🤖 AI Summary
This work addresses the challenge that large language models (LLMs) struggle to flexibly switch behavioral modes during inference—such as transitioning from step-by-step reasoning to direct answering—and lack learnable mechanisms for behavior control. To this end, the paper proposes Token-Conditioned Reinforcement Learning (ToCoRL), a novel framework that uncovers and leverages the “behavioral plasticity” inherent in LLMs.
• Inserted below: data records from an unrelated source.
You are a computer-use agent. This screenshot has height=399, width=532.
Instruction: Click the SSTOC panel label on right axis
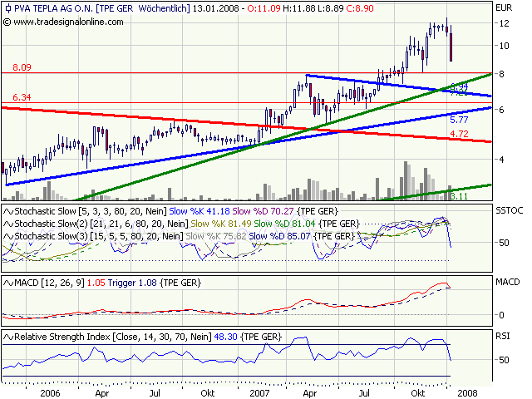pos(509,213)
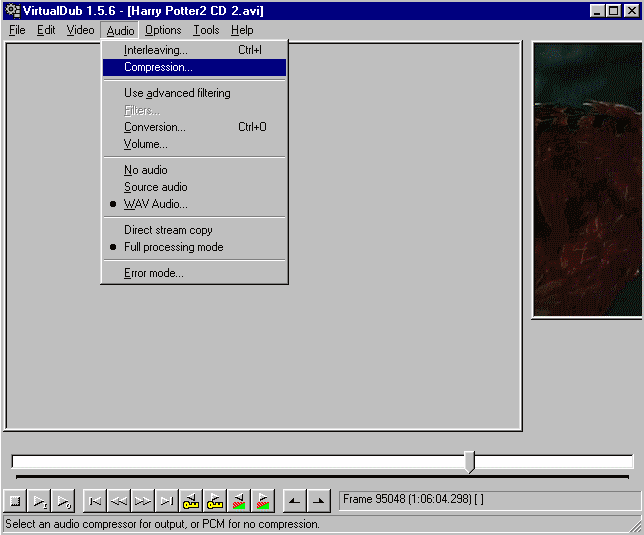The height and width of the screenshot is (535, 644).
Task: Choose Direct stream copy mode
Action: [x=168, y=230]
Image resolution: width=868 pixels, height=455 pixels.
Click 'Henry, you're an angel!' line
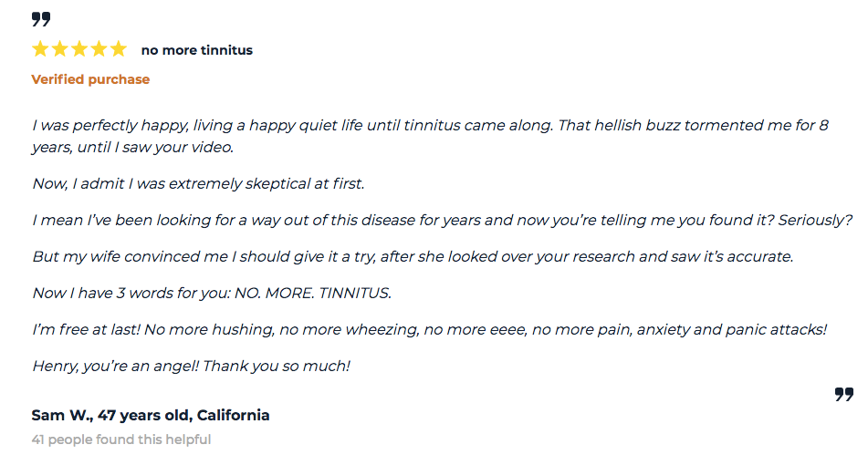click(x=191, y=366)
By prefixing specific tokens to guide dynamic behavioral adaptation and integrating reinforcement learning to convert transient adjustments into stable, learnable policies, ToCoRL enables precise control over model behavior. The approach significantly enhances efficiency and performance on tasks like factual question answering while preserving the model’s original capabilities in complex mathematical reasoning.
📝 Abstract
In this work, we reveal that Large Language Models (LLMs) possess intrinsic behavioral plasticity-akin to chameleons adapting their coloration to environmental cues-that can be exposed through token-conditional generation and stabilized via reinforcement learning. Specifically, by conditioning generation on carefully selected token prefixes sampled from responses exhibiting desired behaviors, LLMs seamlessly adapt their behavioral modes at inference time (e.g., switching from step-by-step reasoning to direct answering) without retraining. Based on this insight, we propose Token-Conditioned Reinforcement Learning (ToCoRL), a principled framework that leverages RL to internalize this chameleon-like plasticity, transforming transient inference-time adaptations into stable and learnable behavioral patterns. ToCoRL guides exploration with token-conditional generation and keep enhancing exploitation, enabling emergence of appropriate behaviors. Extensive experiments show that ToCoRL enables precise behavioral control without capability degradation. Notably, we show that large reasoning models, while performing strongly on complex mathematics, can be effectively adapted to excel at factual question answering, which was a capability previously hindered by their step-by-step reasoning patterns.